A tutto ciò deve poi aggiungersi il tenore della conversazione intercettata tra il COGNOME e l’amministratore della IM COGNOME, valorizzato dalla Corte
territoriale in senso accusatorio caso senza incorrere – anche in questo caso – in alcuna contraddittorietà o illogicità qui deducibile (il ricorrente chiede se è ancora
possibile “lavorare” con un determinato fornitore, il COGNOME lo “tranquillizza”
ripetutamente, e – avuta conferma dal COGNOME di un imminente ordinativo – lo esorta a procedere, dato che faceva “affidamento su questi soldi” (cfr. pag. 11
della sentenza impugnata).
3.3. In buona sostanza, si è dinanzi ad una valutazione diffusa e più che argomentata delle risultanze acquisite, sia quanto alle caratteristiche di “cartiera”
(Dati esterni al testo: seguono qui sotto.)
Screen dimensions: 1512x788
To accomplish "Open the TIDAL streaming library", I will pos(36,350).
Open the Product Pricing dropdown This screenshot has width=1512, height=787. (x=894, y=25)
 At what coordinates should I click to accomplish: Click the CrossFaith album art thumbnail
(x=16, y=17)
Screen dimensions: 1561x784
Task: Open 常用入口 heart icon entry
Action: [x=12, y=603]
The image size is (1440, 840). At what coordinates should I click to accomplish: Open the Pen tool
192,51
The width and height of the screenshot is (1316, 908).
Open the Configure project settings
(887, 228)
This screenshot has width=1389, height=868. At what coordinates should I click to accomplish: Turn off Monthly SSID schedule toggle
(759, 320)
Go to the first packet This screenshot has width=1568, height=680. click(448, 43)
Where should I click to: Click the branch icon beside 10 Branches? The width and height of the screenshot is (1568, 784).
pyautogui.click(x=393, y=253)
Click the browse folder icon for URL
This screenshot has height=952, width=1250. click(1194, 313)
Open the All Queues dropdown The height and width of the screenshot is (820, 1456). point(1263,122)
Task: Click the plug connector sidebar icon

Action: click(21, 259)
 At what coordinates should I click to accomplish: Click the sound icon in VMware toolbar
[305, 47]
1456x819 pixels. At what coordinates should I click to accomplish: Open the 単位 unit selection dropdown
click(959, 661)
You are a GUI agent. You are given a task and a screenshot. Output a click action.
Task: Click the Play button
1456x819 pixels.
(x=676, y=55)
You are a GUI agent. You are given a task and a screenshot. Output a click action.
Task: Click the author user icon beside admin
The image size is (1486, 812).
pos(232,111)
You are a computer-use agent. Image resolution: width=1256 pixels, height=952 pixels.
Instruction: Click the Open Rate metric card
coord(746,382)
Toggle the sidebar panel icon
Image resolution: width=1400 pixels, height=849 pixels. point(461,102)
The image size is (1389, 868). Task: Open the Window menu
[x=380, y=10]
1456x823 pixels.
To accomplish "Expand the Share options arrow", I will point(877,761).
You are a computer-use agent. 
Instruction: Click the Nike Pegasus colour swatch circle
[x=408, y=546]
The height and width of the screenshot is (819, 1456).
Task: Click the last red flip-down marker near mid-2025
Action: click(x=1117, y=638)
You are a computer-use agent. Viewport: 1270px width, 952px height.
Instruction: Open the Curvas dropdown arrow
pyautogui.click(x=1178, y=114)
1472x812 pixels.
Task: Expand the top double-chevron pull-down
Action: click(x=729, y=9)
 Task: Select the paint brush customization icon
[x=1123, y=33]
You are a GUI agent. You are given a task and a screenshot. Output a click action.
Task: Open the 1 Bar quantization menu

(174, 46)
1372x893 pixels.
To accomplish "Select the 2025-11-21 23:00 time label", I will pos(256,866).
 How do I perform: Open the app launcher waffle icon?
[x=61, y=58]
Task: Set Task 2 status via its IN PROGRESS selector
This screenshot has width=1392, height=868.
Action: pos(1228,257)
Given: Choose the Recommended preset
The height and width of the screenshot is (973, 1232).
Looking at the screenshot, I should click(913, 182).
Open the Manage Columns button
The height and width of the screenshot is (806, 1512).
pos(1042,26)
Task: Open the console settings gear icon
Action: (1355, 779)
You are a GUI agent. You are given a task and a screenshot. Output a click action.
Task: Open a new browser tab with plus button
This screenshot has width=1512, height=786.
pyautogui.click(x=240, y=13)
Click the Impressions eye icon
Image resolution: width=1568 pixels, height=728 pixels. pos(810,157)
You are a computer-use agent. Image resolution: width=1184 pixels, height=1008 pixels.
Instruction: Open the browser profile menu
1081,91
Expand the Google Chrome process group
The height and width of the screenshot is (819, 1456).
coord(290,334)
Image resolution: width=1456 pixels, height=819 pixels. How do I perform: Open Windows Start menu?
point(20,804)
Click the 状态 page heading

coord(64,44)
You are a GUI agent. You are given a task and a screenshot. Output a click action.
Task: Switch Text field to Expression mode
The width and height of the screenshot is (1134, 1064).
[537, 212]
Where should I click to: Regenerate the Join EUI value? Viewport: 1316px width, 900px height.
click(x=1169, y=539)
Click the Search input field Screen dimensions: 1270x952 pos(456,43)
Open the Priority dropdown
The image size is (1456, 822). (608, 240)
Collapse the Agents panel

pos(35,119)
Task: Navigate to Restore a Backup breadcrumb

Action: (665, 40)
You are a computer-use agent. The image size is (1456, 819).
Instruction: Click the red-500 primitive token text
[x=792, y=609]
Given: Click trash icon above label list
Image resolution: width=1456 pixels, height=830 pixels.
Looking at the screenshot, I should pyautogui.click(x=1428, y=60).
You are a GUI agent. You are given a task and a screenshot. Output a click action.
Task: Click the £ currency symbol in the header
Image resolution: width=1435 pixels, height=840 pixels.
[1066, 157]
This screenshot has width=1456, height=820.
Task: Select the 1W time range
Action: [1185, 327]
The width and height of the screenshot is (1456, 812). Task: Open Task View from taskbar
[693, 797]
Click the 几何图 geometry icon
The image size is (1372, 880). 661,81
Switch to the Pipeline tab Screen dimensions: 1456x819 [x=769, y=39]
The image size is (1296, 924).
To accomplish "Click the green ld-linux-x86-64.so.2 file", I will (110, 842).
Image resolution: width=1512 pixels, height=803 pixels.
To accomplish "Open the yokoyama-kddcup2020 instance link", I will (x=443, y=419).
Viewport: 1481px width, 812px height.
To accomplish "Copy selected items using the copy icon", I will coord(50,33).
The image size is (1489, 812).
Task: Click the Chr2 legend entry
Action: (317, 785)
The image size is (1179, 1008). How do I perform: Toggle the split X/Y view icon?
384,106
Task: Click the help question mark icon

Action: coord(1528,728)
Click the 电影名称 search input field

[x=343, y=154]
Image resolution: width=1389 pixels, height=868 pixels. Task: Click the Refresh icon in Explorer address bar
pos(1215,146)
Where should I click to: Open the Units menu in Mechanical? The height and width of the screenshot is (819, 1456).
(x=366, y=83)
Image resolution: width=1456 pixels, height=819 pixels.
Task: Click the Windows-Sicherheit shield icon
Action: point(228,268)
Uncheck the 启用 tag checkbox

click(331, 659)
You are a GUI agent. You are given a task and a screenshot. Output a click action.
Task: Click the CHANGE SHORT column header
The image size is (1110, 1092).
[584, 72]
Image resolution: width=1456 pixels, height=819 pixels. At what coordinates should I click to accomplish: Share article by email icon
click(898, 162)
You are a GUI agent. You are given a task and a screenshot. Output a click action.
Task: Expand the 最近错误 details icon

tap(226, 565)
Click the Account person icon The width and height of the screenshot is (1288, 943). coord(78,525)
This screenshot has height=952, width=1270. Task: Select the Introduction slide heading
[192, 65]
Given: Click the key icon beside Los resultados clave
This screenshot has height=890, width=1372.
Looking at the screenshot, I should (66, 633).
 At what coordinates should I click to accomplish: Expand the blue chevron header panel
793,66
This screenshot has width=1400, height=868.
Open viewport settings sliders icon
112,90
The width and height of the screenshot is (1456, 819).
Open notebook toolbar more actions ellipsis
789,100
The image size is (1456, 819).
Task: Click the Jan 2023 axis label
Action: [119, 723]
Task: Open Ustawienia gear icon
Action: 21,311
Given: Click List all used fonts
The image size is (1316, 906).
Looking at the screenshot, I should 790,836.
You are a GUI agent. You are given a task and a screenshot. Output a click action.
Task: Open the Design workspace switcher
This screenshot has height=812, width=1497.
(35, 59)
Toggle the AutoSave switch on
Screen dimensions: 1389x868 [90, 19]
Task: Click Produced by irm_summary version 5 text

delle società emittenti le fatture utilizzate dalla RAGIONE_SOCIALE sia quanto alla loro valenza indiziante di una piena consapevolezza, in capo al MATLI’, del sistema
frodatorio in cui era inserita anche la società a lui riferibile.
Risulta allora tutt’altro che apodittica la conclusione della Corte territorial secondo cui non vi è “alcun margine per nutrire dubbi di sorta in ordine alla piena
coscienza e volontà del MATLI’ di aver ricevuto fatture per operazioni soggettivamente inesistenti, tanto dalla RAGIONE_SOCIALE quanto dalla IM
RAGIONE_SOCIALE al fine di creare falsi crediti di imposta nelle dichiarazioni IVA relativ agli anni di imposta 2012 e 2013″ (cfr. pag. 11, cit.).
Le considerazioni fin qui svolte impongono una declaratoria di inammissibilità del ricorso, e la condanna del ricorrente al pagamento delle spese processuali e della somma di Euro tremila in favore della Cassa delle Ammende.
P.Q.M.
Dichiara inammissibile il ricorso e condanna il ricorrente al pagamento delle spese processuali e della somma di Euro tremila in favore della Cassa delle Ammende.